错误提示1:[2020-11-06T13:37:02,666][WARN ][logstash.outputs.elasticsearch][main] Could not index event to Elasticsearch. {:status=>400, :action=>["update", {:_id=>"415", :_index=>"qom_items", :_type=>"_doc", :routing=>nil, :retry_on_conflict=>1}, #<LogStash::Event:0x52c4d1e2>], :response=>{"update"=>{"_index"=>"qom_items", "_type"=>"_doc", "_id"=>"415", "status"=>400, "error"=>{"type"=>"mapper_parsing_exception", "reason"=>"failed to parse field [itmtp] of type [integer] in document with id '415'. Preview of field's value: 'true'", "caused_by"=>{"type"=>"json_parse_exception", "reason"=>"Current token (VALUE_TRUE) not numeric, can not use numeric value accessors\n at [Source: org.elasticsearch.common.bytes.BytesReference$MarkSupportingStreamInputWrapper@5891ac1f; line: 1, column: 40]"}}}}}


错误提示2:[WARN ][logstash.outputs.elasticsearch][main] Could not index event to Elasticsearch. {:status=>400, :action=>["update", {:_id=>"311", :_index=>"qom_items", :_type=>"_doc", :routing=>nil, :retry_on_conflict=>1}, #<LogStash::Event:0x12c985dc>], :response=>{"update"=>{"_index"=>"qom_items", "_type"=>"_doc", "_id"=>"311", "status"=>400, "error"=>{"type"=>"mapper_parsing_exception", "reason"=>"failed to parse field [delfg] of type [boolean] in document with id '311'. Preview of field's value: '0'", "caused_by"=>{"type"=>"json_parse_exception", "reason"=>"Current token (VALUE_NUMBER_INT) not of boolean type\n at [Source: org.elasticsearch.common.bytes.BytesReference$MarkSupportingStreamInputWrapper@4ac971e8; line: 1, column: 1313]"}}}}}


解决方法:

方法1:修改数据库表结构tinyint(1)为tinyint(n)n>=2(此方案在系统上线的情况下基本会被否定)

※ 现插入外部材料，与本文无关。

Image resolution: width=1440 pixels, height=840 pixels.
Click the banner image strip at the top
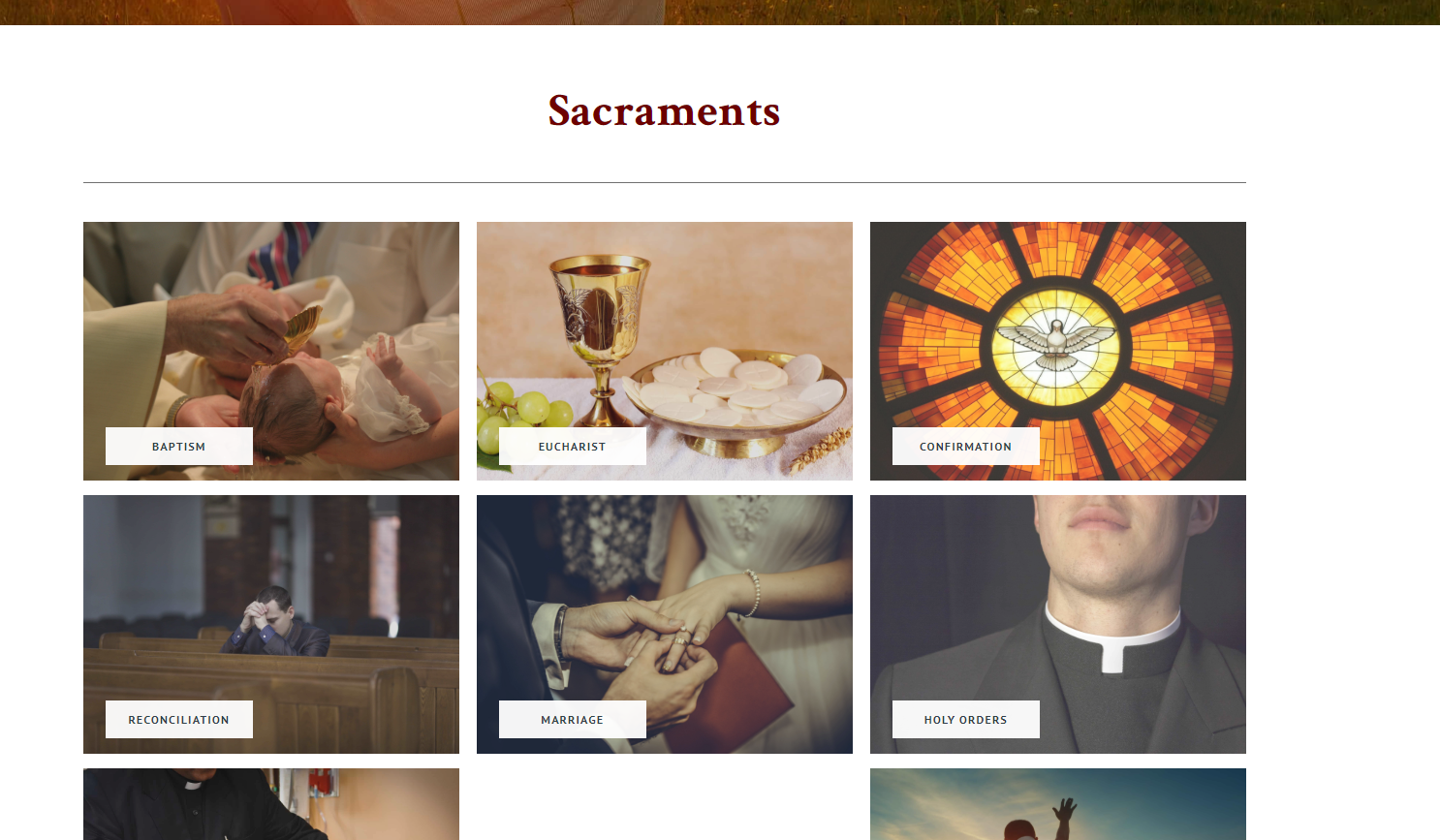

方法2:在JDBC连接字符串后面加上:tinyInt1isBit=false(测试不能解决所有问题)

示例:jdbc_connection_string => "jdbc:mysql://172.16.16.251:3306/my_db?tinyInt1isBit=false"

方法3:在查询SQL语句中使用字段名*1 AS 字段名,强制转换为数值。

方法4:使用logstash的mapping模版强制类型转换。

使用上述方法logstash向ES导入数据仍然报错的情况下,可以删除对应ES中的索引,然后尝试重建索引。